Le 21 avril 2002 ne doit rien au hasard et les tentatives d’en faire porter la responsabilité à Jean-Pierre Chevènement ne furent que de misérables échappatoires visant à établir la réalité des responsabilités qui avaient permis cet effondrement. Jacques Chirac n’a pas voulu ou n’a pas pu à l’époque constituer un gouvernement de Salut public qui, prenant la mesure de la crise politique, morale et culturelle dans laquelle nous étions, aurait peut-être été en mesure de tracer une perspective pour notre pays. C’était probablement remettre en cause beaucoup trop d’intérêts coalisés qui n’étaient certainement pas prêt à faire le sacrifice de leurs rentes diverses et variées sur l’autel de l’intérêt supérieur de la Nation. La stupeur, voire même la peur face à l’inattendu et à ce qui paraissait inconcevable, à savoir le Pen président, eut pour effet de tétaniser l’électorat face à ce qui pouvait apparaître, de façon bien commode, comme un « accident ». Mais ce n’en était pas un.

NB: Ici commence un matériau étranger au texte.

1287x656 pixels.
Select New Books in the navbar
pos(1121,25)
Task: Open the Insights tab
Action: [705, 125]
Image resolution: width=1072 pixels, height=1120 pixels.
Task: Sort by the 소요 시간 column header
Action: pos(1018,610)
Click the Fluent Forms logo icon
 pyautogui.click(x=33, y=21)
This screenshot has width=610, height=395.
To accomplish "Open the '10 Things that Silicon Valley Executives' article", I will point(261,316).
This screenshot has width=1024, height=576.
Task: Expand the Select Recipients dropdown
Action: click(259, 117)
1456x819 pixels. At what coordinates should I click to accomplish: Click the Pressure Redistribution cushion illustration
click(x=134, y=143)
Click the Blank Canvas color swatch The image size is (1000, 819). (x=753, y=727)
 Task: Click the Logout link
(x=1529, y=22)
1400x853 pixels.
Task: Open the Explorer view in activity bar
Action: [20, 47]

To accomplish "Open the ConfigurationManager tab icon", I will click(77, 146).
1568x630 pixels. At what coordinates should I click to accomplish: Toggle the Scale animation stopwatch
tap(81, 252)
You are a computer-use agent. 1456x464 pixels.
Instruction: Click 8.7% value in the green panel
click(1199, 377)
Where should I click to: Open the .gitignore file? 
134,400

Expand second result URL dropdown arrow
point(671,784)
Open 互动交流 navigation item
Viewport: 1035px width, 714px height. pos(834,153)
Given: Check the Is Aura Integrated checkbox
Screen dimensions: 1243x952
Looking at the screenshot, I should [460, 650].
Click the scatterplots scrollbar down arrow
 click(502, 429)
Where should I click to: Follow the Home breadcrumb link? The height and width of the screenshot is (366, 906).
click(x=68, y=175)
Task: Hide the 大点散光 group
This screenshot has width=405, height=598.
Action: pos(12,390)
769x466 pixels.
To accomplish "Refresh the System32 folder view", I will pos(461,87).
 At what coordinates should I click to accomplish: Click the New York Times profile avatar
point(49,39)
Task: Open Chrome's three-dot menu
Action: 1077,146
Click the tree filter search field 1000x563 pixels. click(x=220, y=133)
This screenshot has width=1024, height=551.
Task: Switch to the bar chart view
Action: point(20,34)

"Le réel c'est quand on se cogne"
Le 29 mai 2005, les Français disaient NON à 55% contre le Traité de constitution européenne (TCE), plongeant à nouveau les mêmes qu’en 2002 dans l’effarement et la colère contre un peuple qui décidemment refusait de rendre les armes et entendait bien se servir (encore) de son bulletin de vote pour tenter de changer le cours des choses. Qu’à cela ne tienne, l’UMP et le PS feraient cause commune pour défaire ce que le peuple avait fait en faisant voter par le Parlement le traité de Lisbonne en 2008, copie conforme du TCE.
Nicolas Sarkozy succède à Jacques Chirac, puis c’est le tour de François Hollande (2012), tous deux promettant de « renégocier les traités européens » qu’ils venaient d’imposer aux Français. Règle d’or, TSCG, réforme du code du travail, des retraites…tout cela à la demande de Bruxelles qui impose sa loi d’airain. Emmanuel Macron surgit, incarnant la coalition du bloc élitaire parfaitement décrit par Jérôme Sainte-Marie, mais en dénonçant le « système politique de l’ancien monde » qui selon lui entrave la France depuis trop longtemps. Il était « et de droite et de gauche » quand en 2002 Chevènement disait « qu’au-dessus de la droite et au-dessus de la gauche, il y a la République ». La violence de la réalité à laquelle nous sommes aujourd’hui confrontés nous rappelle que l’histoire est tragique. Jacques Lacan nous avait enseigné que « le réel c’est quand on se cogne ». Force est de constater que le retour du réel se fait brutalement et qu’il nous saute à la figure en permanence. Il invalide la formule macronienne de 2017 pour valider celle de Chevènement de 2002. La ligne de partage c'est désormais l'idée même de la République ainsi que la question nationale; donc de l'excercice de la souveraineté qui est désormais au coeur du débat. Elle entraîne mécaniquement avec elle, celle de la question sociale. Les gilets jaunes continuent de nous interroger.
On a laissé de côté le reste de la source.